PRISTINA (Reuters) – Hundreds of health workers from Kosovo travelled to Albania on Saturday to be inoculated against COVID-19 after the neighbouring country offered to donate some of its supplies.
Kosovo, where Albanians are a majority, is the only country in Europe that has not started a vaccination programme. Its inoculation plans depend on the World Health Organization (WHO) co-led COVAX vaccine access scheme.
Albania’s Prime Minister Edi Rama said his country would allocate a total of 500 of AstraZeneca’s COVID-19 vaccines for Kosovar health workers this weekend, and has pledged more in the near future.
Kosovo has around 11,000 doctors and nurses.
“It is important to start with (Kosovo’s) doctors because they are more in danger,” Rama told reporters in the northern Albanian town of Kukes where vaccines were administered.
Kosovo, which has a population of 1.8 million, has so far registered more than 80,000 COVID-19 cases and 1,752 deaths.
In neighbouring Serbia, hundreds rallied in the capital Belgrade against a shutdown of cafes, restaurants, clubs, non-essential shops and some small businesses, imposed by the government to curb the virus from spreading, and a nationwide vaccination campaign.

* Provided information
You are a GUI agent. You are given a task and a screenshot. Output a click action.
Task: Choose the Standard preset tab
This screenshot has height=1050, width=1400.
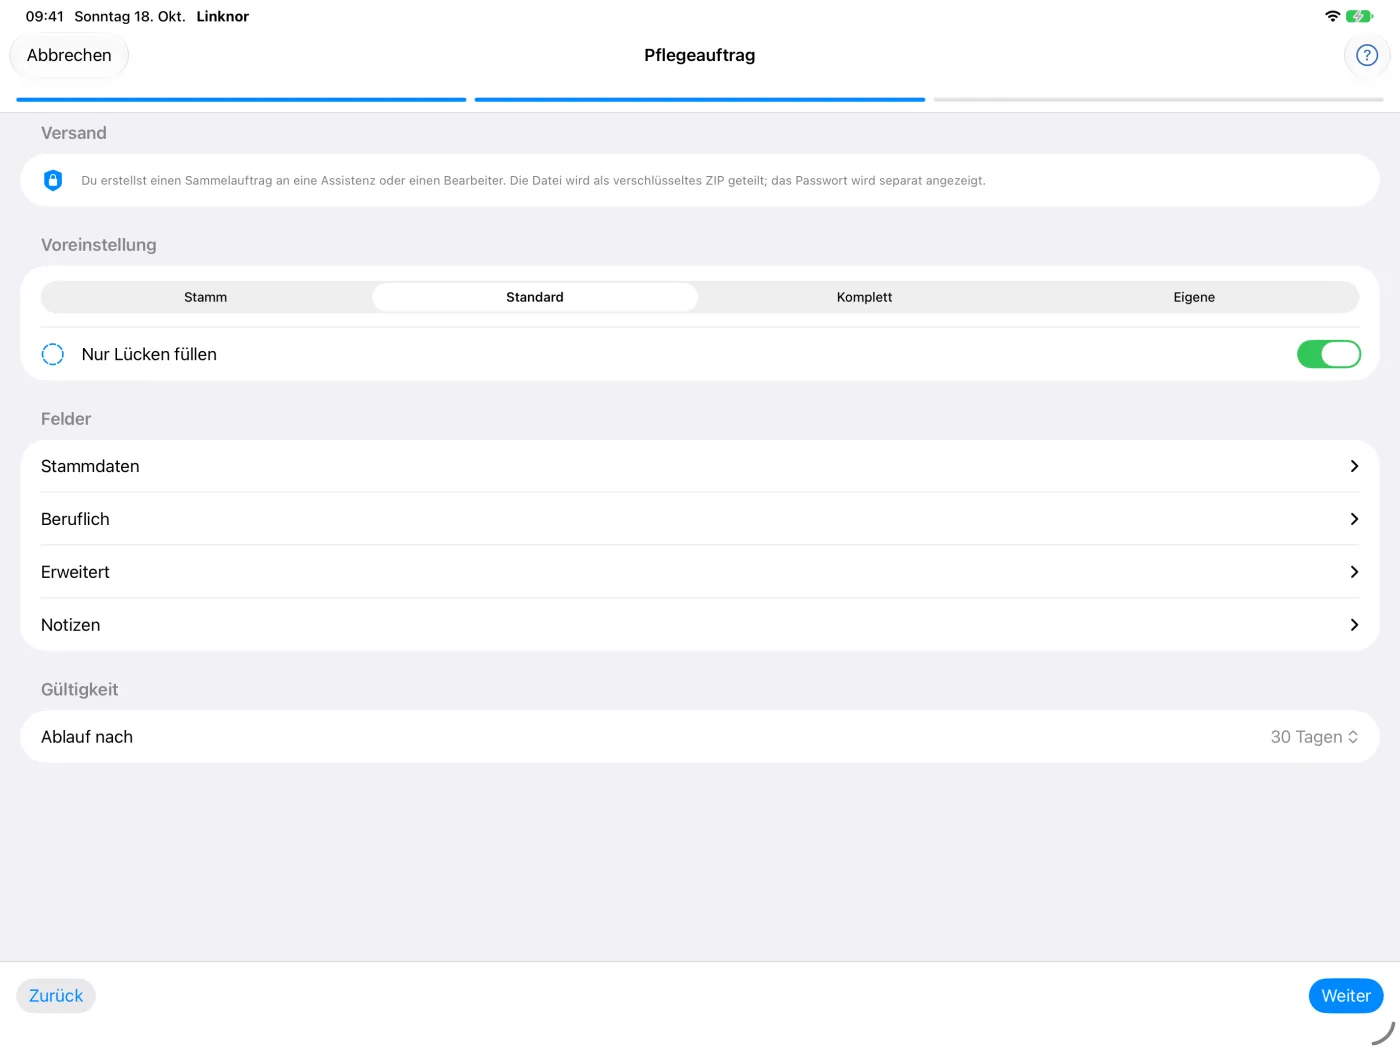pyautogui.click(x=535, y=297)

--

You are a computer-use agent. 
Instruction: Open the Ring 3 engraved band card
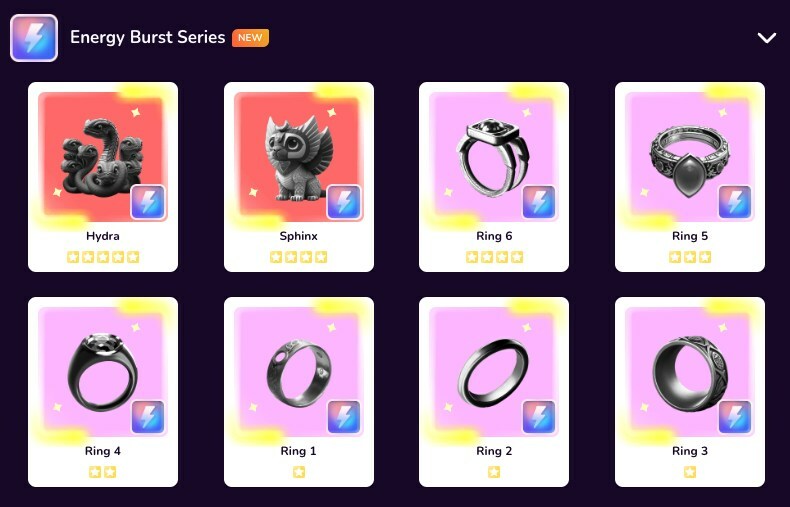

* What is required
Quote the Kosovo vaccination report word for word, starting at the words "Kosovo has around" and stopping after "vaccines were administered.".

* Result of the exercise
Kosovo has around 11,000 doctors and nurses.
“It is important to start with (Kosovo’s) doctors because they are more in danger,” Rama told reporters in the northern Albanian town of Kukes where vaccines were administered.